Kenneth A. Brown of Wilmington, Del., a graduate student in the department of mechanical engineering at Virginia Tech, was awarded a summer fellowship from the Japan Society for the Promotion of Science in partnership with the National Science Foundation's East Asia and Pacific Summer Institute.

During the summer of 2013, Brown is conducting research at the Japan Aerospace Exploration Agency (JAXA), testing a new configuration for wind tunnels and facilitating accurate measurements of both aerodynamics and aeroacoustics simultaneously. The focus is on the JAXA hybrid test section, a duplicate of the Virginia Tech Stability Tunnel's own hybrid test section, which integrates an aerodynamically closed test section similar to traditional wind tunnels with an acoustically open testing capability similar to open-jet tunnels.

This dual measurement capability is attractive to industries where both aerodynamic loads and aeroacoustic sound production are a concern, such as in the civilian aircraft and wind turbine industries which are current research focuses of JAXA and the Virginia Tech Stability Tunnel, respectively.

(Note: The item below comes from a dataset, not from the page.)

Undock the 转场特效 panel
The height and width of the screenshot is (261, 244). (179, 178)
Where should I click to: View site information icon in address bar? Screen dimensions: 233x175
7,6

"The goal of this research is to better define the Kevlar wall interference, which is how the presence of the Kevlar walls impact the data measured in the wind tunnel," said Brown. "I hope to extend a new method developed at Virginia Tech for use with a different test configuration used in Japan."

Virginia Tech and JAXA are the only two facilities worldwide to employ the novel Kevlar®-walled hybrid test section. In 2006, the Virginia Tech facility was developed by professors William Devenport, of aerospace engineering and Ricardo Burdisso of mechanical engineering.

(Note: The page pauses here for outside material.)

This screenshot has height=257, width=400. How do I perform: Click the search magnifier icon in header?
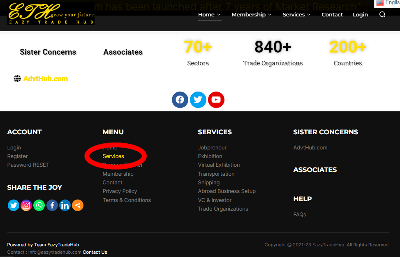coord(382,15)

The collaboration between Virginia Tech and JAXA presents a unique opportunity to direct the course of future aeroacoustics research by establishing a unified wall interference correction scheme for hybrid test sections.

Brown is working with his host scientist, Kazuomi Yamamoto of JAXA, who once spent time at Virginia Tech working with Wing Ng, professor of mechanical engineering at Virginia Tech.

In the spring of 2012, Brown began working as an undergraduate researcher in the Stability Wind Tunnel under the advisement of Devenport, also the director of the Stability Wind Tunnel. Brown and fellow graduate student Liselle Joseph designed a plenum and perforated plate attachment to implement a boundary layer blowing and tip suction system. Prototype testing was performed in Virginia Tech's Low Speed Cascade Wind Tunnel followed by full-scale implementation in the Stability Tunnel.

Later, in the fall of 2012, Brown began working as a graduate research assistant with the same group, where he developed two new measurement systems for Kevlar-walled wind tunnels:  a static pressure port design for measuring wall pressure distribution and a stereo depth-finding system for detecting the wall's deflection. 

Brown organized a month-long wind tunnel test in January that provided the testing grounds for these tools and also yielded results that are included in the publication, "The Kevlar-walled anechoic wind tunnel" (Devenport et al., 2013).

Brown has partnered with GE Power and Water and the Department of Energy on the development of a new fabric wind turbine blade plans to finalize his thesis on Kevlar-walled wind tunnels during the fall of 2013. After graduation, he hopes to catapult his work in fluid dynamics into the renewable energy industry, working on developing technologies such as wind, wave, or solar-thermal power generation.

He is a member of the newly formed research group headed by Devenport at the Virginia Tech Center for Renewable Energy and Aerodynamic Testing (CREATe).

Brown was also awarded a Davenport fellowship from the department of mechanical engineering and the recipient of a Virginia Space Grant Consortium fellowship.